Thread: A couple of tsearch loose ends

A couple of tsearch loose ends

From
Tom Lane
Date:
There are a couple of naming issues that I left untouched while
reviewing the tsearch patch, but wanted to bring up for discussion.

One thing that had me confused for awhile is that the patch uses
the word "template" in two different ways.  The main use is that a
"template" is an object encapsulating the superuser-only aspects of
defining a dictionary.  When you do CREATE TEXT SEARCH DICTIONARY
you have to specify a template to base it on.  So in this context
a dictionary and its template are different kinds of objects, and
there's a persistent connection between them.

On the other hand, CREATE TEXT SEARCH CONFIGURATION also uses the
word "template", but in this case it's an optional specification
of an existing configuration that gets copied.  So here, the config
and the template are the same kind of object, and there's no
connection between them after the copy is made.

This seems a bit confusing, and I wonder whether we ought not
change the terminology for one thing or the other.  I don't
particularly want to rename text search templates ... that would
be quite a bit of work at this point ... so what I'd suggest is
that the option to CREATE TEXT SEARCH CONFIGURATION be renamed
"COPY" instead of "TEMPLATE".  Another thought here is that I'm
inclined to drop the "with map" option and just always copy the
source configuration exactly.  If you don't want the map, the
only other information the source can provide is a parser name,
which you might as well just give directly.

The other thing that was bugging me was that a lot of the dictionary
types have init options that are named things like DictFile, AffFile,
etc.  As I mentioned before, I dislike the fact that these things are
out in the filesystem rather than inside the database, and hope that
that will change eventually.  So I think that these names are not
future-proof and should be altered to not use the word "file";
especially so in view of the fact that as committed, the patch doesn't
let you specify a path name for them.  I already did that to StopFile,
which is now StopWords, but did not touch the other dictionary options.
I'm not sure what to do with DictFile, because that doesn't seem to have
any special meaning at all once you take out "file" ...

Comments?
        regards, tom lane


Re: A couple of tsearch loose ends

From
"Pavel Stehule"
Date:
Hello

>
> The other thing that was bugging me was that a lot of the dictionary
> types have init options that are named things like DictFile, AffFile,
> etc.  As I mentioned before, I dislike the fact that these things are
> out in the filesystem rather than inside the database, and hope that
> that will change eventually.  So I think that these names are not
> future-proof and should be altered to not use the word "file";
> especially so in view of the fact that as committed, the patch doesn't
> let you specify a path name for them.  I already did that to StopFile,
> which is now StopWords, but did not touch the other dictionary options.
> I'm not sure what to do with DictFile, because that doesn't seem to have
> any special meaning at all once you take out "file" ...
>

and what  dictionary based languages?

Regards
Pavel Stehule


Re: A couple of tsearch loose ends

From
Teodor Sigaev
Date:
> "COPY" instead of "TEMPLATE".  Another thought here is that I'm
> inclined to drop the "with map" option and just always copy the
> source configuration exactly.  If you don't want the map, the
> only other information the source can provide is a parser name,
> which you might as well just give directly.

I havn't any objections. "with map" was introduced when another options  was existed - locale and default flag.

> 
> The other thing that was bugging me was that a lot of the dictionary
> types have init options that are named things like DictFile, AffFile,
> etc.  As I mentioned before, I dislike the fact that these things are
> out in the filesystem rather than inside the database, and hope that
> that will change eventually.  So I think that these names are not

DictFile and AffFile are files of ispell ( or derived from it ) 
dictionaries, we don't manage that files - they require a lot of 
lingustic knowledge which we don't have and I don't hope that there is 
such man in pgsql community.
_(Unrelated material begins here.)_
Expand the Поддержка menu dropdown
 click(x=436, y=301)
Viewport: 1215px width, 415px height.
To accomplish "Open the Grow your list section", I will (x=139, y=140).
So, we just use they.

Managing of stop words are much more simple, so list may be stored in 
database, not in file.


Re: A couple of tsearch loose ends

From
Tom Lane
Date:
Teodor Sigaev <teodor@sigaev.ru> writes:
> I havn't any objections. "with map" was introduced when another options 
>   was existed - locale and default flag.

OK, I'll make that happen.

>> The other thing that was bugging me was that a lot of the dictionary
>> types have init options that are named things like DictFile, AffFile,
>> etc.

> DictFile and AffFile are files of ispell ( or derived from it ) 
> dictionaries, we don't manage that files - they require a lot of 
> lingustic knowledge which we don't have and I don't hope that there is 
> such man in pgsql community. So, we just use they.

Hmm ... I suppose, but I'd still prefer that the option names didn't
include the word "file".

Also, while revising the reference pages for the syntax changes I made,
I realized that there's further simplification possible for the
dictionary commands.  I changed these commands to use the same
"definition list" construct that's used by CREATE OPERATOR and such.
It has the nice property that the option "keywords" aren't actually
keywords in the eyes of the grammar, they're just any identifiers.
So what we have got as of CVS HEAD is

CREATE TEXT SEARCH DICTIONARY name (   TEMPLATE = template   [, OPTION = init_options ]
)

ALTER TEXT SEARCH DICTIONARY name (   OPTION = init_options
)

where "init_options" is supposed to be a string literal containing stuff
like'Language=swedish, StopWords=swedish'

When you look at it, this is downright silly.  Why don't we flatten
the two levels together and write something like

CREATE TEXT SEARCH DICTIONARY swedish (   TEMPLATE = snowball,   LANGUAGE = swedish,   STOPWORDS = swedish
);

The original implementation couldn't do that but it's easy in the
definition-list grammar.  This is even more useful for ALTER, because
it'd be possible to change the value of one option without having to
write out the values of all the others.  What I'd suggest is that
we adopt the convention that an option is dropped if its name appears
with no value, otherwise it's kept unless overridden with a new value.
So after

ALTER TEXT SEARCH DICTIONARY swedish (   STOPWORDS
);

this dictionary would have LANGUAGE = swedish and no stopwords option.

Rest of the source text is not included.